───── STORED RECORDS ─────

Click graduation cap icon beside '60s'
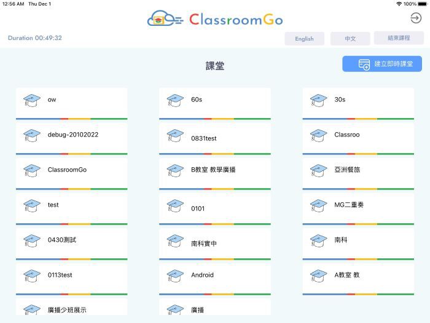The height and width of the screenshot is (323, 430). [x=175, y=100]
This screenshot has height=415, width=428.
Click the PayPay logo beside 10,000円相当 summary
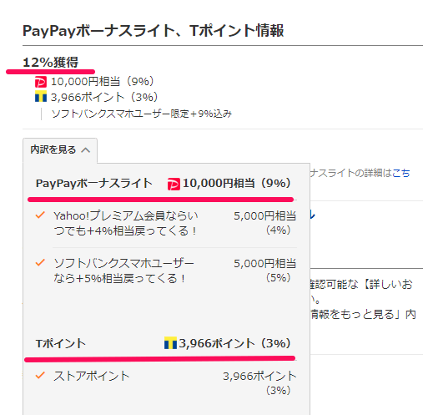pyautogui.click(x=41, y=82)
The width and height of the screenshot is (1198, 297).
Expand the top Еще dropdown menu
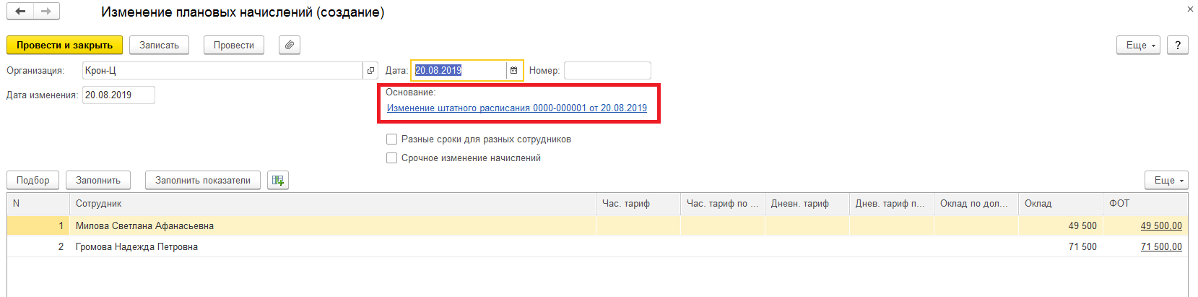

─────

▶ **WORK TO BE COMPLETED**: Can you copy all the entries above word for word, leaving the pictures out?

▶ **RESULT**:
Click graduation cap icon beside '60s'
The height and width of the screenshot is (323, 430). [x=175, y=100]
This screenshot has height=415, width=428.
Click the PayPay logo beside 10,000円相当 summary
pyautogui.click(x=41, y=82)
The width and height of the screenshot is (1198, 297).
Expand the top Еще dropdown menu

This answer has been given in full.